WHAT YOU NEED TO DO: Translate this sentence from the article below on the Exeter hospital merger into Spanish: "The April 29 hearing was held by the state’s Health Care Consumer Protection Advisory Commission, led by Attorney General John Formella, which has been collecting community feedback since the merger."

When Exeter Health Resources finalized its merger with Beth Israel Lahey Health in 2023, the case for consolidation was the case big systems always make: scale, efficiency, capital investment, and a promise to maintain — even expand — the local services patients had relied on for generations. Three years in, residents who packed Exeter’s historic town hall last week say the experience on the ground has been something else: a string of service cuts, a community scrambling for answers, and a hospital that no longer feels like the local institution it was before the deal closed.
The April 29 hearing was held by the state’s Health Care Consumer Protection Advisory Commission, led by Attorney General John Formella, which has been collecting community feedback since the merger. What they heard was, by any measure, not the success story Exeter Health Resources sold to regulators in 2023.
The Cuts Residents Described
Speakers at the hearing recounted a 2024 stretch in which several long-standing service lines were trimmed or eliminated outright. Pediatric dental care. Neurology. Podiatry. The advanced life support paramedic intercept service. Each of those lines anchored a different piece of community care, and each disappeared in close succession.
The neurology cut may have hit hardest. Executive Councilor Janet Stevens told the commission that the Rockingham County Nursing Home was “panicked” when staff learned Exeter Hospital’s neurologist would no longer be available. The nursing home, Stevens said, feared having to transport hundreds of patients to Boston for care that had previously been provided locally. “Not an option,” she said.

DATASET EXTRACT:
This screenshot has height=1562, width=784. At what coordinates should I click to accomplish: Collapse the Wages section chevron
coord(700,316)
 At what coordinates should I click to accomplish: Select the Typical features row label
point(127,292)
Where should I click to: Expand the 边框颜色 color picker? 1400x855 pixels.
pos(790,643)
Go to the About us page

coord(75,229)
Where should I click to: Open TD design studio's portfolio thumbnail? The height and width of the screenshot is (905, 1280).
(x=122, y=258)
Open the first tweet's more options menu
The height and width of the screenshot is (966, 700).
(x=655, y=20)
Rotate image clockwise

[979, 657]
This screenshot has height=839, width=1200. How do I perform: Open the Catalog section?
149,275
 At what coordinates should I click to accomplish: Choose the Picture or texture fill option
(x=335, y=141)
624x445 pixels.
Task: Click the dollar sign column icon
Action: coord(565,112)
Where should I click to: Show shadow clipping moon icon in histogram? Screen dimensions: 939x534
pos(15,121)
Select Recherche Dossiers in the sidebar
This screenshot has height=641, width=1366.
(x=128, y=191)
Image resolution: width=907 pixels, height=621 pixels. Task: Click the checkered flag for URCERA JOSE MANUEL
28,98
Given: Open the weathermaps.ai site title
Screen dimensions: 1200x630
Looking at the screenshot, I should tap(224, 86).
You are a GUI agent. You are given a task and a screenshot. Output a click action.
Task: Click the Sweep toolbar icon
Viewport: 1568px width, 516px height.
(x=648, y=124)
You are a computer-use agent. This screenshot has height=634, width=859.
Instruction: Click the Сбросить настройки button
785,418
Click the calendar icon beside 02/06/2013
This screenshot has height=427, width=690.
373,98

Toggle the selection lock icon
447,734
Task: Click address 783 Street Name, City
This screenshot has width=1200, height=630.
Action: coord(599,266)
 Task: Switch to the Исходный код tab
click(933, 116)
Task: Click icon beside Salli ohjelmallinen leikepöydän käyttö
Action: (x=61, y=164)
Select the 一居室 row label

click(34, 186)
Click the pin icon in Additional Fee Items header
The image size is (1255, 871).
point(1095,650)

TASK RESULT: La audiencia del 29 de abril fue celebrada por la Comisión Asesora de Protección al Consumidor de Atención Médica del estado, dirigida por el fiscal general John Formella, que ha estado recopilando opiniones de la comunidad desde la fusión.